Un discurso intelectual con ribetes literarios, psicológicos, filosóficos… intenta explicar ese acercamiento a un ser que se filmaba una y otra vez para ser recordado, quizás, por este hijo que, al recibir su primera cámara de las manos de su padre, estaba obteniendo un medio que lo acercara a él. La emoción del espectador se mantiene encauzada debido a las divagaciones intelectuales con que el cineasta estudia la relación con su padre, como lo haría un entomólogo, diseccionando sus imágenes, frases, recuerdos y hasta sus olvidos para rescatarlo.
La memoria es revisitada por un argentino una vez más en el cine. La memoria, que debe transmitirse de generación en generación… y la memoria que huye de nosotros para no espantarnos.
Finalmente, Homelands (Domovine), documental de la serbia Jelena Maksimović, nos lleva a un paisaje donde las siluetas humanas se pierden en la montaña detrás de la nevada. Un pueblo al pie de la cordillera se ofrece como lugar turístico ideal, casas de tejado oscuro con luces cálidas en sus ventanas se recortan contra la blancura de la nieve o la oscuridad de la noche, como si se tratara de una misma imagen en positivo y negativo.

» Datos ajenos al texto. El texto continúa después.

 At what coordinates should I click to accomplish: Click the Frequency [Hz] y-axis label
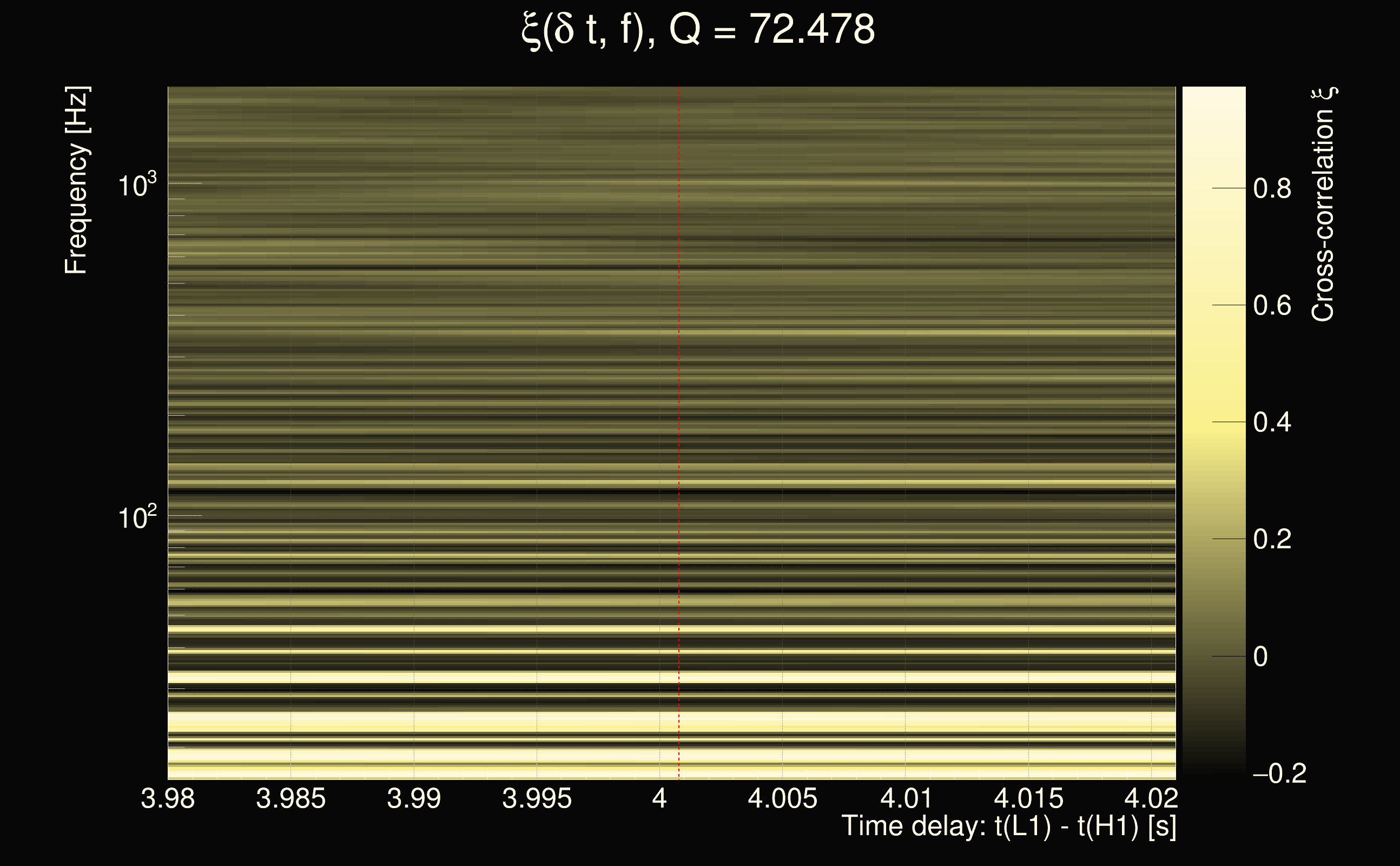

Un paisaje idílico que encierra una historia de guerra entre el ejército y la guerrilla. La construcción en ruinas ha sido testigo de aquellos años, mientras oímos un canto que dice “Me rehúso a que mi opinión sea silenciada, a esperar en vano el momento… me rehúso a ahogarme en la niebla”. De pronto es verano y el campo se ofrece en todo su verdor. El ganado pasta y los pájaros pían. Una suave brisa acaricia el cabello de la mujer, mientras la narradora habla del peligro en que se encuentra el planeta. Esos árboles han escondido a mujeres que luchaban por la emancipación. El paisaje le trae recuerdos de su abuela, que vivió la guerra de Grecia (1946-1949), donde murieron miles de personas y cerca de 28.000 niños fueron evacuados a Macedonia. ¿Será ella una de esas niñas, la que se encuentra con su abuela en estos bosques, cuyas raíces se alimentan de la sangre derramada durante la guerra?
Narrado como un collage, donde desde un presente cómodo y bucólico se rememoran las canciones que cantaba la abuela, se nos presenta como una historia incompleta, debido a grandes elipsis que parecen desconectar el relato, donde las sensaciones se mezclan con la ideología de sus antepasados y la necesidad de un compromiso actual para corresponder el mandato familiar. Quizás el espectador sume su propia experiencia para compartir esas emociones que el filme sugiere. Y quizá, también, esa haya sido la propuesta de Maksimović. No está claro.